携わった自慢の作品達がたくさんの読者に読まれて愛される。それはとても誇らしい事だけど、同時に現実を突きつけられる。
「どうかしたか?」
「いえ、素晴らしい作品だと思って……」
「そうだよな、流石は田宮先生! アンケートは常に五本指に入るしコミックは一千万部目前! アニメも順調で言う事なしだ!」
アンケート。一千万部。アニメ化。
全て自分には雲の上の話だった。今となっては別世界の話になってしまった。
「そう、ですね」
「どうした? 元気ないぞ?」
「いえ、原稿は揃ったみたいなので夏樹先生と打ち合わせ行ってきます」
痛む心に蓋をして、立ち上がる。
「おお! 夏樹先生、今が踏ん張りどころだぞ」
「頑張れよ!」
「はい!」
笑みを浮かべて一歩踏み出せば、他班の先輩達からも応援の言葉をかけられた。
どれだけ忙しくても身だしなみには手を抜かない。

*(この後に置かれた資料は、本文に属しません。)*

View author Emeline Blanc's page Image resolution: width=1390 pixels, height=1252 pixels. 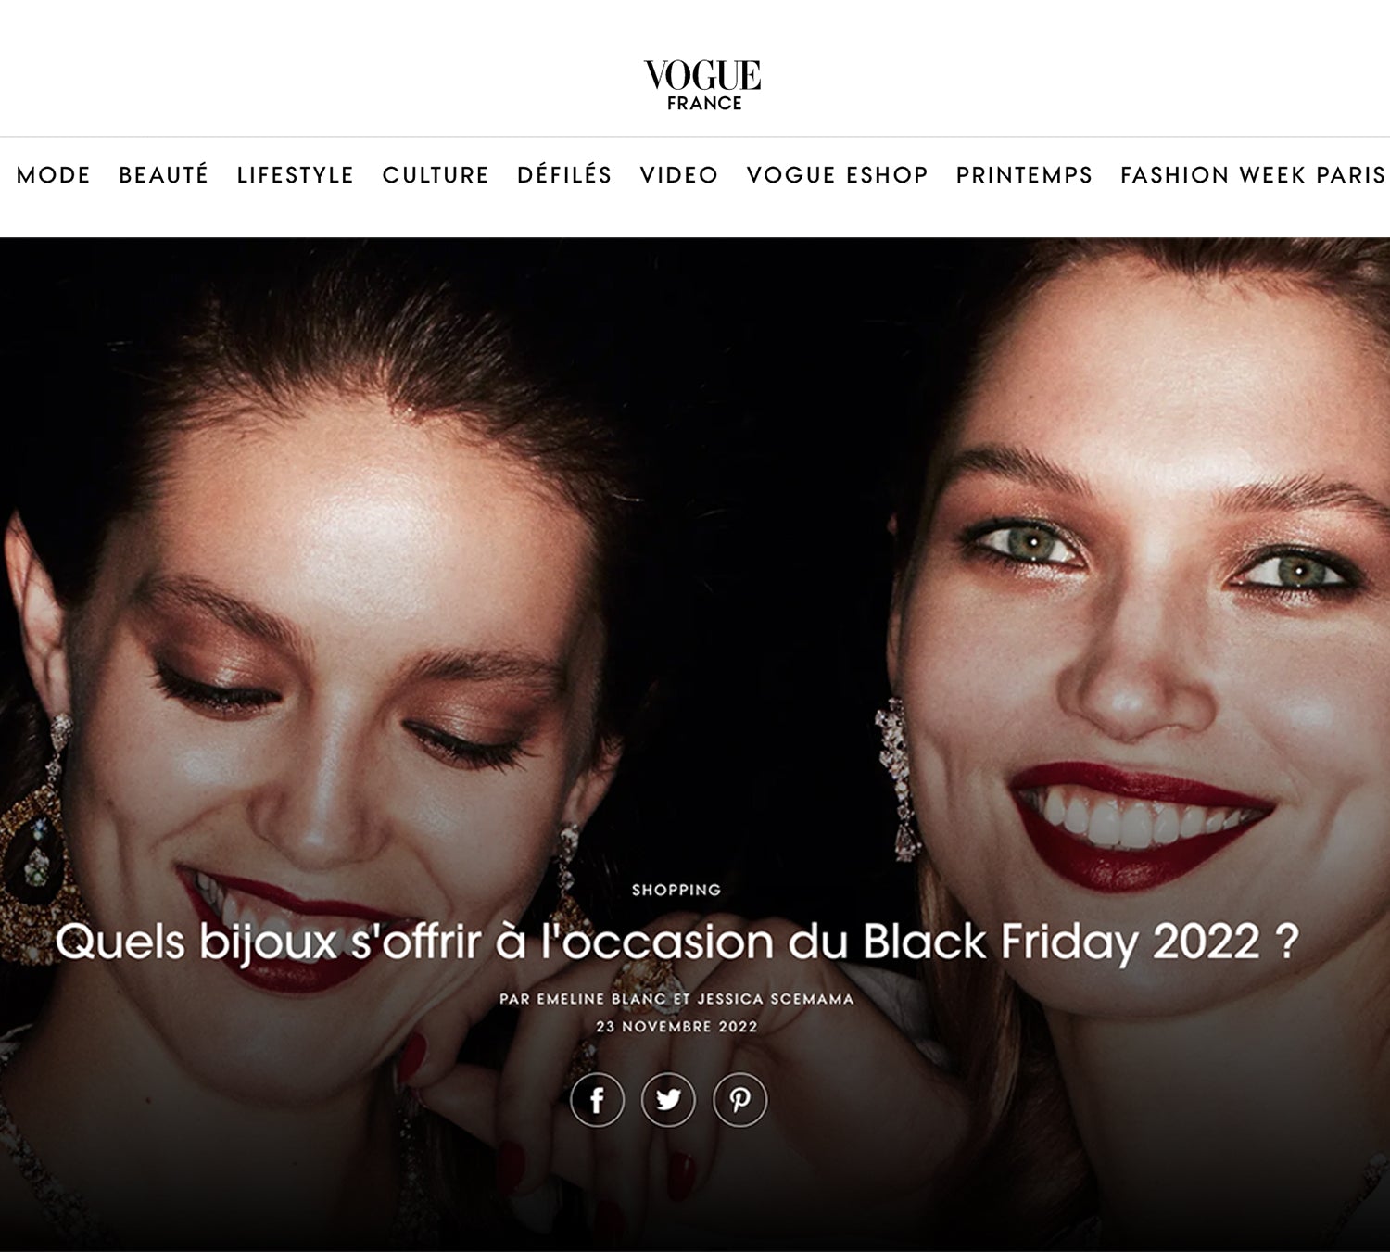pos(600,999)
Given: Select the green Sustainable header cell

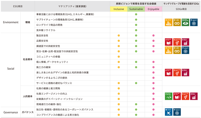Looking at the screenshot, I should tap(136, 9).
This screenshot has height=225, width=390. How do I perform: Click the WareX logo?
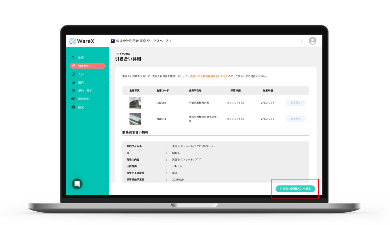82,41
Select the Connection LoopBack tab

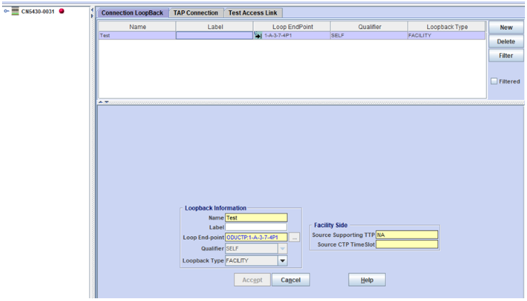[x=132, y=13]
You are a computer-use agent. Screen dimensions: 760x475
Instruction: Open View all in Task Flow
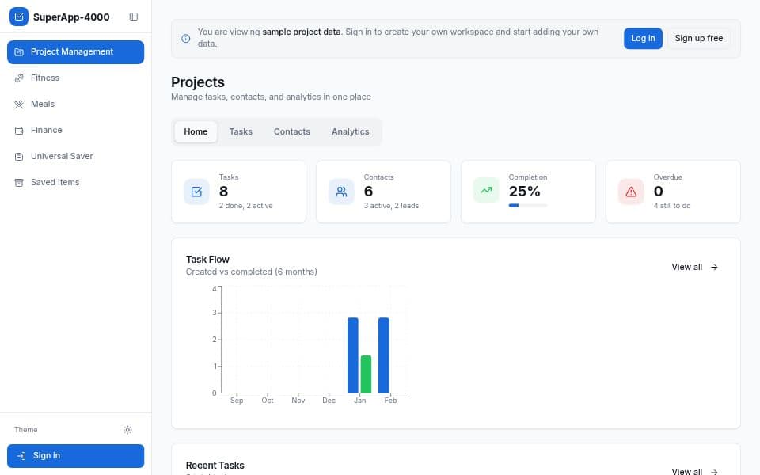[694, 267]
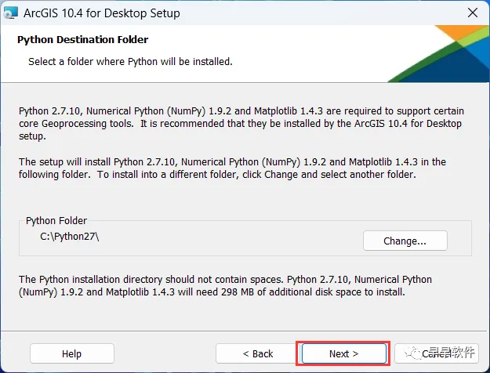Click the paragraph starting 'The setup will install'
The image size is (490, 373).
232,168
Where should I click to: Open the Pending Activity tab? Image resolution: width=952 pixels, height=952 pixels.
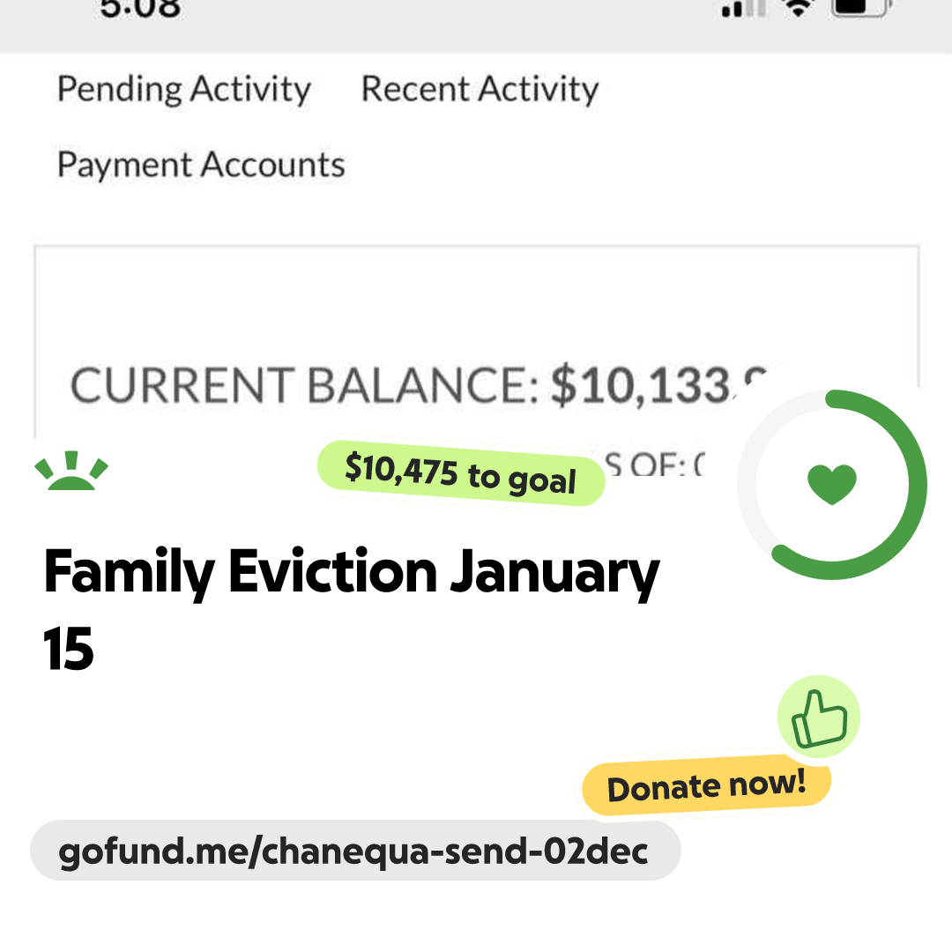(183, 89)
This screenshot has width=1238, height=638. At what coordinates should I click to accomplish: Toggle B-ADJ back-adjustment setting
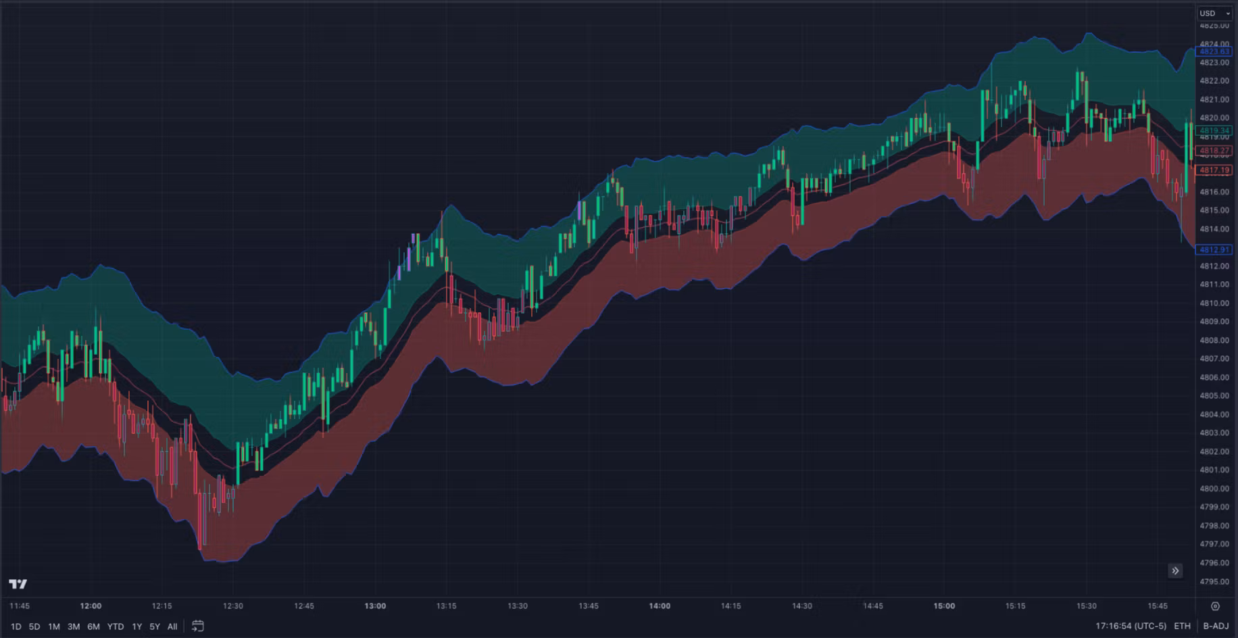tap(1216, 627)
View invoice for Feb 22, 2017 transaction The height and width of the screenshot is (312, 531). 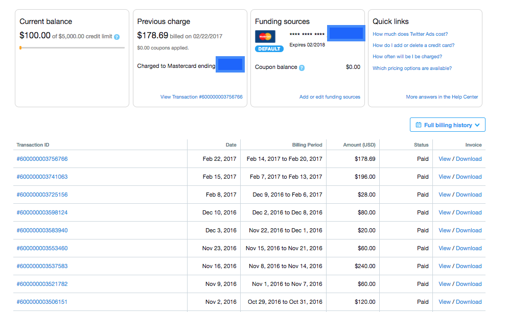(x=445, y=159)
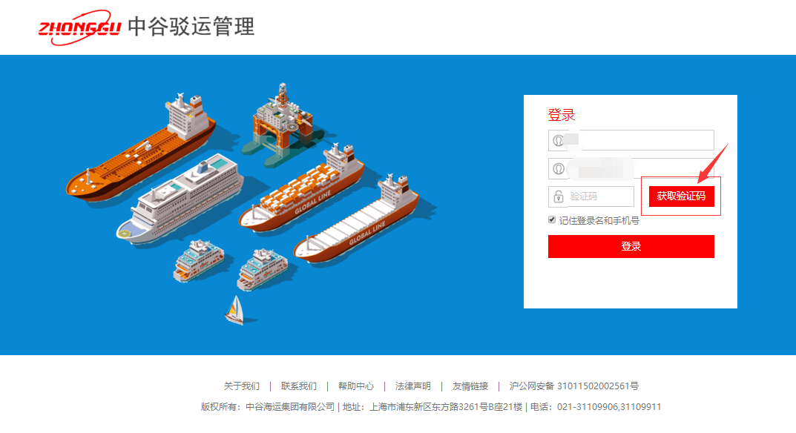Click the small sailboat illustration
Image resolution: width=796 pixels, height=433 pixels.
pos(236,310)

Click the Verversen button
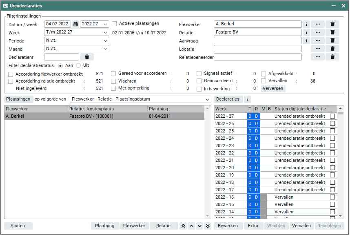tap(273, 88)
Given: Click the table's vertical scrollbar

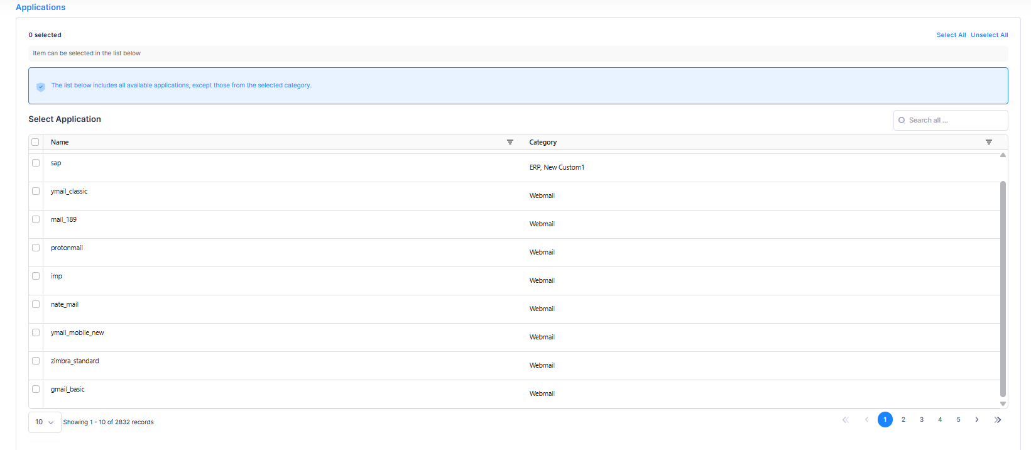Looking at the screenshot, I should [1003, 289].
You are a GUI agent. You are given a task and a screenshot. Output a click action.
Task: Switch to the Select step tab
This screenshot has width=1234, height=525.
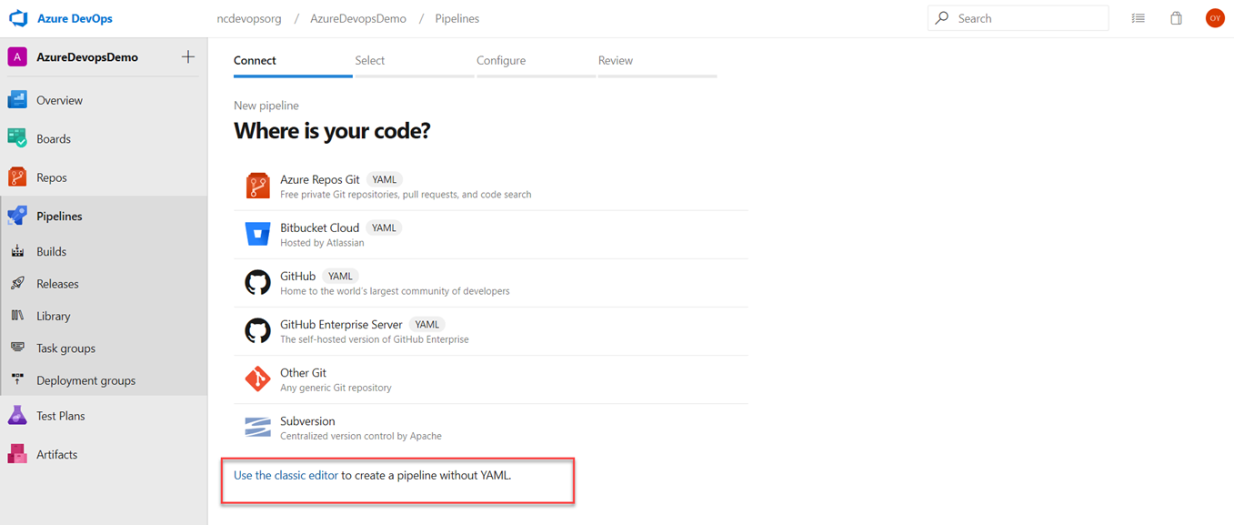click(369, 60)
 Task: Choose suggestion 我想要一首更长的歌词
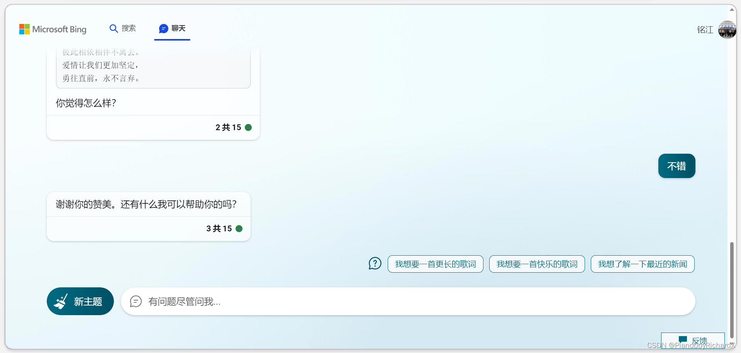click(x=435, y=264)
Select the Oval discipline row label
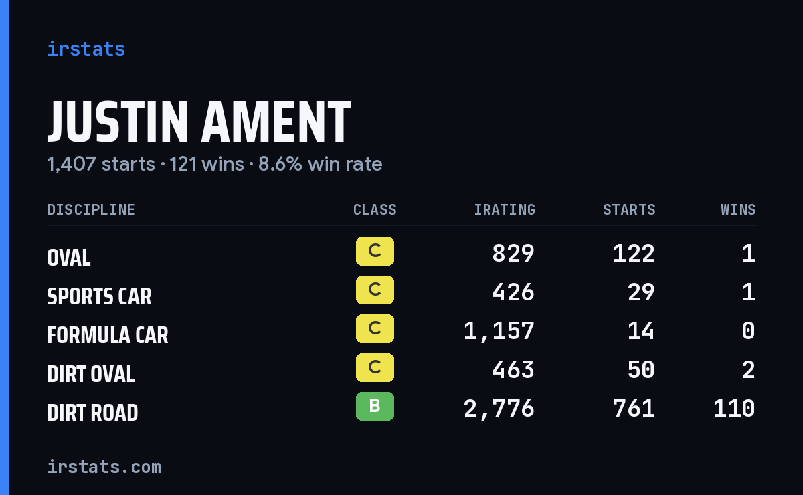This screenshot has width=803, height=495. 69,258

きちんとメイクをして、髪はバレッタでハーフアップ。立ったり座ったりが多いからパンツスーツがメインだけど、トップスはアンサンブルやシフォンブラウスで女性らしさを演出する。不規則な仕事で睡眠時間が確保できない分は二日に一度のヘアパックとフェイシャルパックで補ている筈。